Wednesday, May 28, 2008

Maybe I Should Just Play SimCity

I love living in France. I love living in the United States as well. When I'm here I want to be there and when I'm there I want to be here. Of course, there are things about both countries that I don't like, which is why I've always wished I could take the best of both and create and entirely new country. It would be part French, part USA, all good. My very own utopia, if you will. And I think I might even be able to convince a few others to join me there.

Just imagine the possibilities: good burgers and good baguettes, skim milk and crème fraiche, cheap beer and cheap rosé. Its citizens could enjoy free debit cards and free withdrawals from all ATMs, Target stores and Picard stores, a clothes dryer for every home and a rail system connecting every city. I'd take the large, user-friendly library at American University and combine it with the small, bank-account friendly tuition at Sciences Po. I'd be sure that every street corner had a come-as-you-are bar and a come-dressed-up café. The metro would be clean like in DC, but vast like in Paris. Fare hikes would never happen.

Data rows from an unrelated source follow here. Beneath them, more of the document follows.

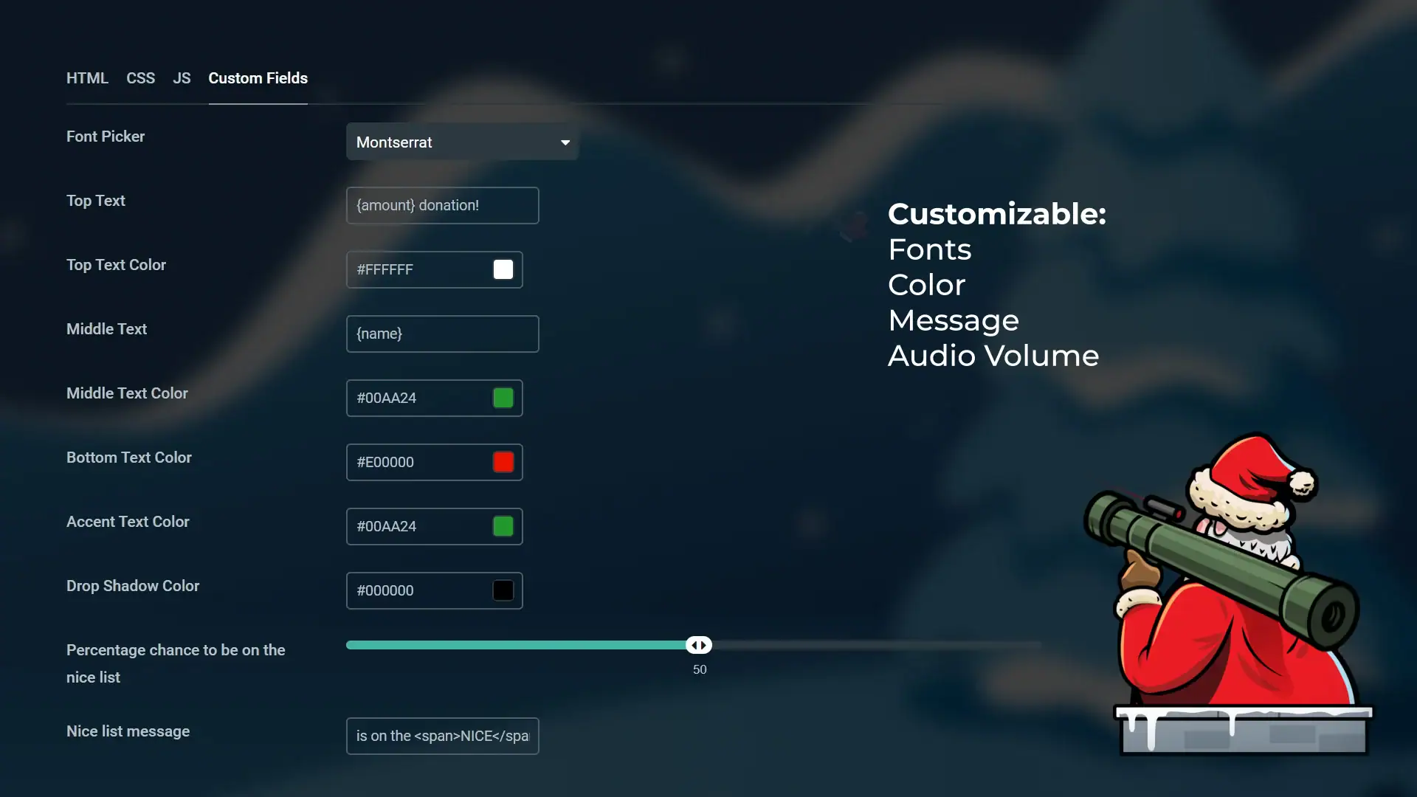Image resolution: width=1417 pixels, height=797 pixels.
Task: Expand the Montserrat font picker dropdown
Action: tap(450, 142)
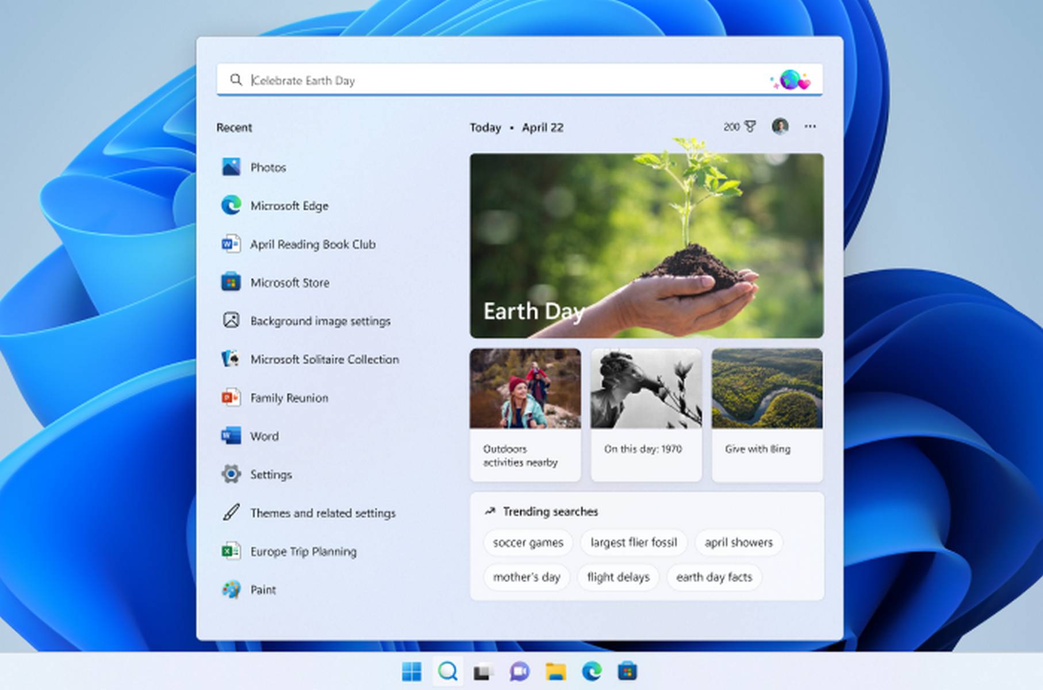1043x690 pixels.
Task: Open Microsoft Solitaire Collection
Action: point(324,359)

Some people might say that it's the little defaults that make life interesting and make a city endearing. Without them, everything would be sterile and boring. Maybe, but so far television consisting of incessant commercials hasn't endeared me to the US and having to use toilets with no toilet seats (multiple times!) hasn't endeared me to France either. No, I'd like my new country to be perfect, thank you very much. But since I don't envision a plot of land large enough for a country becoming available at a price I can afford anytime soon, I guess I'll just have to continue to travel between the two; enjoying what I like from each while I can and always longing to be where I'm not. And besides, if everything was perfect what would I have to write about?

3 comments:

Nomadic Matt said...

tanya for president 2008

Anonymous said...

I'd move to your city. I know exactly what you mean about each place having it's own pull when you aren't there. I worked in Paris for 7 weeks back in 2005, and though I liked it, I didn't really love it when I was there.

Back home in North America, though, I often found myself wistfully imagining myself back in Paris, walking the narrow streets to a cafe with outrageously small tables and all the chairs facing the street. Ahhh, to be back in the city of lights.

Greg

Tanya said...

It's so frustrating. We always want what we can't have!